Continuous Delivery: How Can an API Gateway Help (or Hinder)?

Published in

Ambassador Labs

7 min readMar 6, 2018

Almost any kind of software can be continuously delivered. An internet-based software application (exposed via an API or web page) is particularly well suited to continuous delivery because you typically have complete control of the rollout of new functionality. All web-based applications expose their functionality via some form of “gateway” at the point of ingress, and the technology used here can include simple language container runtimes (Passenger, Tomcat, etc.), smart proxies (NGINX, Ambassador), and enterprise-grade API management solutions (CA, TIBCO, etc.). In this article you will learn about the impact of your choice of gateway on your ability to continuously deliver web applications.

What is Continuous Delivery?

Continuous Delivery is a set of practices and disciplines in which software delivery teams produce valuable and robust software in short cycles. As noted by Steve Smith, an active thought-leader within this domain, “continuous delivery is achieved when stability and speed can satisfy business demand [in a sustainable manner]”. Your goal is to make deployments as predictable and routine as possible and ensure that you and the organisation can obtain effective feedback from each release of new business functionality.

As an edge gateway or API gateway is typically acting as the “front door” to your application, it can interact with the continuous delivery (CD) process in many ways. For example, I’ve watched Jez Humble, Dave Farley, and Dan North speak at several conferences. Nearly every time I hear them talk about continuous delivery, they mention the concept of a “walking skeleton” (or “dancing skeleton” in Dan’s case).

A walking skeleton often takes the form of a real application that acts as a proof-of-concept of your high-level designs, which is delivered through to production via an end-to-end deployment process. In my experience working as a consultant, I have found this an invaluable technique.

Design and Development: Walking Skeletons

Implementing a walking skeleton and creating an associated build pipeline that deploys your code through to QA, staging, and production environments identifies many issues early within the design and prototyping stages of a project — both from a technical perspective and an organisational/social perspective.

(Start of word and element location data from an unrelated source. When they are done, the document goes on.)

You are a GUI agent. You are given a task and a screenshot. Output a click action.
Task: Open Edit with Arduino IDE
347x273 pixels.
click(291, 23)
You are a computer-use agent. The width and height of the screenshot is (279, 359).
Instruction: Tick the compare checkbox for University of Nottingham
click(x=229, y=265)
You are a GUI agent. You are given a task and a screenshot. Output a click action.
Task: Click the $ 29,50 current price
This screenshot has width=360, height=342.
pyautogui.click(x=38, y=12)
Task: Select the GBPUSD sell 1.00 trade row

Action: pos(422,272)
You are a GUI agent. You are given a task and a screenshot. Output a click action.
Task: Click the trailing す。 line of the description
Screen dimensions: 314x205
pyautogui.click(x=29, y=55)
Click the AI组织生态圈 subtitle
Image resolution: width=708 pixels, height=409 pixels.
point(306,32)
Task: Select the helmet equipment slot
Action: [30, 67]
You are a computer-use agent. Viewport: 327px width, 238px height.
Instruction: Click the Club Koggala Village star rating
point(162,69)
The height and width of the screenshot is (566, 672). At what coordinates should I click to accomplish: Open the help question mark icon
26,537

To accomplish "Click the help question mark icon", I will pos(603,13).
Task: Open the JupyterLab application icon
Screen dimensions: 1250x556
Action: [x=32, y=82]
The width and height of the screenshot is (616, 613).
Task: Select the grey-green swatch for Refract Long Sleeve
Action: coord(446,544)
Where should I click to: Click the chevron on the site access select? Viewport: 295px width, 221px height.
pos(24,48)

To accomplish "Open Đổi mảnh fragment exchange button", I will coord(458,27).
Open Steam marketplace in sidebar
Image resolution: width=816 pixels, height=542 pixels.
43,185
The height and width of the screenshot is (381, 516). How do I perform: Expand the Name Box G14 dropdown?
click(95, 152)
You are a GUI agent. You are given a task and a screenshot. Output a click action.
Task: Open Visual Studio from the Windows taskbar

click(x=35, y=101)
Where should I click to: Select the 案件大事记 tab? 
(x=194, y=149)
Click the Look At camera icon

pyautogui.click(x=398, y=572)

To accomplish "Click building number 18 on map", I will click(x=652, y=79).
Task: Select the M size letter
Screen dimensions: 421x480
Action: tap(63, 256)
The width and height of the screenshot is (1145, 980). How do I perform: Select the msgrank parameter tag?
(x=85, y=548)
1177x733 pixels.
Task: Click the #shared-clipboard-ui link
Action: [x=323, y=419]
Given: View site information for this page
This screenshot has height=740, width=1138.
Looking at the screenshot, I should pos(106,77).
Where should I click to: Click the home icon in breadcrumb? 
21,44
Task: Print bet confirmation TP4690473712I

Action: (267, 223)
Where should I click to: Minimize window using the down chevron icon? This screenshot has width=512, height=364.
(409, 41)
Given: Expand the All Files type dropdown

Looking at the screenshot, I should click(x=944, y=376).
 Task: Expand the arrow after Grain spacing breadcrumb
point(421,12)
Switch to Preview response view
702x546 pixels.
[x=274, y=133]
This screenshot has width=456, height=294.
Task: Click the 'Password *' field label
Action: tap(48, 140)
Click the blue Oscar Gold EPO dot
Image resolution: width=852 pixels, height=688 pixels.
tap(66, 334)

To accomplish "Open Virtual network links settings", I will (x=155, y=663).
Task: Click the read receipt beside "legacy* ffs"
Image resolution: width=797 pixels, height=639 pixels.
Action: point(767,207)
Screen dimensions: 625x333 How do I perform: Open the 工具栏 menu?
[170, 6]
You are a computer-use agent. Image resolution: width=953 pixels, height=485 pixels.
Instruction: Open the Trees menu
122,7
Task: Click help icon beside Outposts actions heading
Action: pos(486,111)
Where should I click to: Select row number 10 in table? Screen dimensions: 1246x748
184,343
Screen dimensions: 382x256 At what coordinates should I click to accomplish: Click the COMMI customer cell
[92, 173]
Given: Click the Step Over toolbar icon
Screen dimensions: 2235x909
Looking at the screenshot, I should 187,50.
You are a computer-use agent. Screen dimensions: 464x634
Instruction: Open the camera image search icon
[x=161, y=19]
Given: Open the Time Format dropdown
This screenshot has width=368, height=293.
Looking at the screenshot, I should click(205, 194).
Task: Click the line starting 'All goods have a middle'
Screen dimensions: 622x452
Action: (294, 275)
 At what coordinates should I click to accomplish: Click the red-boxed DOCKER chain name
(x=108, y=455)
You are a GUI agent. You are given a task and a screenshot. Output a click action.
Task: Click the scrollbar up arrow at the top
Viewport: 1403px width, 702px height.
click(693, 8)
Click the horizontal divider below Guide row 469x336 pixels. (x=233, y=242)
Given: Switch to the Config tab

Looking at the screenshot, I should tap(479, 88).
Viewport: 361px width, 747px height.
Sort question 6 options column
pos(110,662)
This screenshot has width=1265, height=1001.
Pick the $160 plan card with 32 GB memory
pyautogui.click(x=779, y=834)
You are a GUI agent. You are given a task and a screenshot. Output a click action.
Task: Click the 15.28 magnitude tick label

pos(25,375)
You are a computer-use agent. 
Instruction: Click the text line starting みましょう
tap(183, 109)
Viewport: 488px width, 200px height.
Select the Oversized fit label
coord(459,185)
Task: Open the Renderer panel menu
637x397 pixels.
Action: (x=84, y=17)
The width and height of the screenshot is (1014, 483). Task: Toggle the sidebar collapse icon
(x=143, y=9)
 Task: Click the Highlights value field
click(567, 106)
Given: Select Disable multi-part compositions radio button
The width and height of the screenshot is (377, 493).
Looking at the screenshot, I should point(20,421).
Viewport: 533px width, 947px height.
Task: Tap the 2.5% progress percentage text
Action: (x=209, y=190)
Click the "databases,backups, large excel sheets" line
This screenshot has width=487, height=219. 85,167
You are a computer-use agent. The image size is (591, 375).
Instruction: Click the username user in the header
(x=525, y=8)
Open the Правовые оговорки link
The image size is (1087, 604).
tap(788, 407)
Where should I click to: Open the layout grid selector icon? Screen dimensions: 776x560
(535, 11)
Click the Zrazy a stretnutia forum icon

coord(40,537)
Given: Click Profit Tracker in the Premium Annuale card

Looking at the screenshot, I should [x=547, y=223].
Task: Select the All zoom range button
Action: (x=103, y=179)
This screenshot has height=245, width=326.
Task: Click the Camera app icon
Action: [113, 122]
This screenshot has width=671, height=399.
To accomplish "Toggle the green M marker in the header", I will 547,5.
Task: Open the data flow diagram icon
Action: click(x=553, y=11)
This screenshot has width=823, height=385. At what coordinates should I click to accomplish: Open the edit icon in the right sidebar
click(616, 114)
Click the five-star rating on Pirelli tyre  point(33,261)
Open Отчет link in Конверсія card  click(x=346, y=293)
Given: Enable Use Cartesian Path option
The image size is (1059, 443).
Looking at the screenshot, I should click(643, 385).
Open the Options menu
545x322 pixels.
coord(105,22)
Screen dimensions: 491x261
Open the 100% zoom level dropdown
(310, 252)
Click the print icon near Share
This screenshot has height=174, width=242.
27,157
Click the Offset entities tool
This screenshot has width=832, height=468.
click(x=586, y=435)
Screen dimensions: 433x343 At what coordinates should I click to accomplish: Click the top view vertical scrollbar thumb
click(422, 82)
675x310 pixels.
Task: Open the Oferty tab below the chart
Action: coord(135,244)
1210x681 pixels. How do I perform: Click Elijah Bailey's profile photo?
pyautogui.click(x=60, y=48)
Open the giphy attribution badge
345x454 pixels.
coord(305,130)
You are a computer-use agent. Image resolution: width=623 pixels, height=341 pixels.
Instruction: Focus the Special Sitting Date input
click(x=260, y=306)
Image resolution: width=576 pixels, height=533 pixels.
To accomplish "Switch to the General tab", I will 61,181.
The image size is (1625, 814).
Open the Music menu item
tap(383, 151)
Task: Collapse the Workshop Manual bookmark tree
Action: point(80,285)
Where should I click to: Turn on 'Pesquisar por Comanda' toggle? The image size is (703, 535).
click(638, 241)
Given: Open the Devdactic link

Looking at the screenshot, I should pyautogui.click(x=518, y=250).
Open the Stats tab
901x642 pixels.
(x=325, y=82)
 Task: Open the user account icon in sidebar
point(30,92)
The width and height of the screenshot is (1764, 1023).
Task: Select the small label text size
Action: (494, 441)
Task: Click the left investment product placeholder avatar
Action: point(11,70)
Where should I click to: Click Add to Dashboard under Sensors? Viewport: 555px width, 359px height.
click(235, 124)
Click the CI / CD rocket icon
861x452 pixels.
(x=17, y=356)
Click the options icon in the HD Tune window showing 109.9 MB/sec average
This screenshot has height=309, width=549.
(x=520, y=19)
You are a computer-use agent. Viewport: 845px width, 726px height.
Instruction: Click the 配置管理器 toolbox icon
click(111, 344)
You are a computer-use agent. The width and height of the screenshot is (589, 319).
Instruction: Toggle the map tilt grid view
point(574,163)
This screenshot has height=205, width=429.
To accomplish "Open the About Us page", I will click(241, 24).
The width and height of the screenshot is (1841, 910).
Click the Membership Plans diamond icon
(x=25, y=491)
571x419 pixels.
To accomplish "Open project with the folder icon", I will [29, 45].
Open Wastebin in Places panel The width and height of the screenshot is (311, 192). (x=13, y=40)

I’m going to save talking about the organisational issues for another article (suffice to say that a walking skeleton often gets InfoSec involved early in the project and also identifies political blockers), but the technical issues I have often bumped into are wide-ranging and diverse — including having to copy deployment artifacts manually (via USB stick) to the production environment, discovering that production is running a ten-year-old version of Linux, and realising that no-one has the password to login to the firewall appliance!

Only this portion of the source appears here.